I'm no coin collector, but I've never seen a silver penny before, have you? 

This is a 1943 penny. Wait. What? Aren't most pennies made of copper? Yes, most are. However, 1943 pennies (also known as a silver pennies, because they look as though they're made from silver, as seen in the picture above) were made of steel, because the U.S. was elbow deep into World War II and copper supplies were scarce. What's interesting, is that silver pennies are actually more common than these 1943 copper pennies, seen here:

These particular copper pennies are rare. They're collector's items. 

As a writer, I want to be a 1943 copper penny. Of course I want to be a rare treasure amongst all the other common pennies out there. But the depth of it? Copper is more malleable than steel - hot or cold, it has a greater ability to be bent and shaped without cracking. It's unique because of what it's made of.

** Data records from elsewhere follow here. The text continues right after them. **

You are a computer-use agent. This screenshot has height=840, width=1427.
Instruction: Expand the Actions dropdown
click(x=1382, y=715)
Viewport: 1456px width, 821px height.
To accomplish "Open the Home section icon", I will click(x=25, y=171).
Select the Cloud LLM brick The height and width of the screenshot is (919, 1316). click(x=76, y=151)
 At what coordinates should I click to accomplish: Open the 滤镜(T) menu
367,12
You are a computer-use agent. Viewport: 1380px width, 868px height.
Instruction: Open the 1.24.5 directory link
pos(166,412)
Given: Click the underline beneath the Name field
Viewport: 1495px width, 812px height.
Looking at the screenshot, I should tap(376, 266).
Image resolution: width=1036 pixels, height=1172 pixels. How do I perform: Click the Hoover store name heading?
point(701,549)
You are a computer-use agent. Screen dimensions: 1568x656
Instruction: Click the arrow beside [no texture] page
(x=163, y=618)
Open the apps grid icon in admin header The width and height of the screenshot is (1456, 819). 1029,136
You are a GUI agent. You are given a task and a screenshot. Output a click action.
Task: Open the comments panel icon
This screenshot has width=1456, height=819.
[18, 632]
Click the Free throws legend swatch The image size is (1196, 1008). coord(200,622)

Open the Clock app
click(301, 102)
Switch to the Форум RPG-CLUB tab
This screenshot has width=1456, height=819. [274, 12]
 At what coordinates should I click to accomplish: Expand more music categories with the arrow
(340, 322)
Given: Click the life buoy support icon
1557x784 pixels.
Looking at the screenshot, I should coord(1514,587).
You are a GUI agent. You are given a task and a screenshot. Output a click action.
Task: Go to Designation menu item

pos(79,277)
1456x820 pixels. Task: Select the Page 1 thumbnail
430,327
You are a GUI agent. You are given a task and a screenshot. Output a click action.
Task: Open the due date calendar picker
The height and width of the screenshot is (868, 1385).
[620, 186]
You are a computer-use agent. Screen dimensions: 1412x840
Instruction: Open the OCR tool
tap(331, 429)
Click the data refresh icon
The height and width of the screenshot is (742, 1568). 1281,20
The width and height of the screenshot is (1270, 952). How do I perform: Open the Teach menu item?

I want to bend easily - to be capable of being shaped without cracking. I don't think I'm there yet, but hopefully someday.

Monday, August 2, 2010

Bumper Cars!

Friday night, I had the divine pleasure of having a night out with some of my girlfriends. We went to an awesome Mexican restaurant and stuffed ourselves with soft tacos before heading out to see a movie. We decided to see Charlie St. Cloud, even though my better judgement told me that I really shouldn't see it. It really was a GREAT movie (despite it being SO SAD!) and I was pleasantly surprised by Zac Efron's performance.

In case you haven't watched the trailer or haven't seen the movie and are planning to, do not read any further! 


There's a car crash, and the little boy dies. Yeah, after my weepy, emotional week last week, I saw a movie where the little boy dies. Ugh.

Flash forward to Saturday morning. The hubby and I decide to take the boys out and get some breakfast and maybe pick up some new Legos (my oldest is OBSESSED). We had just pulled out of the shopping center, stifled in our search (the place where we stopped didn't have them), and were stopped at a red light. Our light turns green, we start to turn. My husband slams on his breaks, and INSSLLLLOOOOWWWWMOOOTTTTIOOON, this girl in a pick up truck slams into us. 


She saw us in time to slam on her breaks, and gratefully, my husband had the presence of mind to turn the wheel toward her so that the brunt of the impact hit our front left tire and bumper*. The boys immediately started crying, so I took them into the Burger King (whose parking lot we pulled into after the accident) to try and calm them down. How do you explain a car accident to a five year old? "Oh, well...erm, remember the other day when we were doing bumper cars at the amusement park? That's kind of what happened, mkay?" He sniffed, and then skipped off to play in the playground. Crisis averted...again.

After the police report was taken and we had all settled down a bit, my husband turned to me over his french fries and said (while giggling to himself), "Do you know that you were speaking in tongues right after she hit us?" And I was all, "No, I didn't, but even if I did, who cares? I was in shock." To which, he said, "Yeah, you totally did." And I was all, "DO YOU HAVE ANY IDEA WHAT MOVIE I SAW LAST NIGHT!?"

*Our truck is not driveable, but thank the Lord for insurance!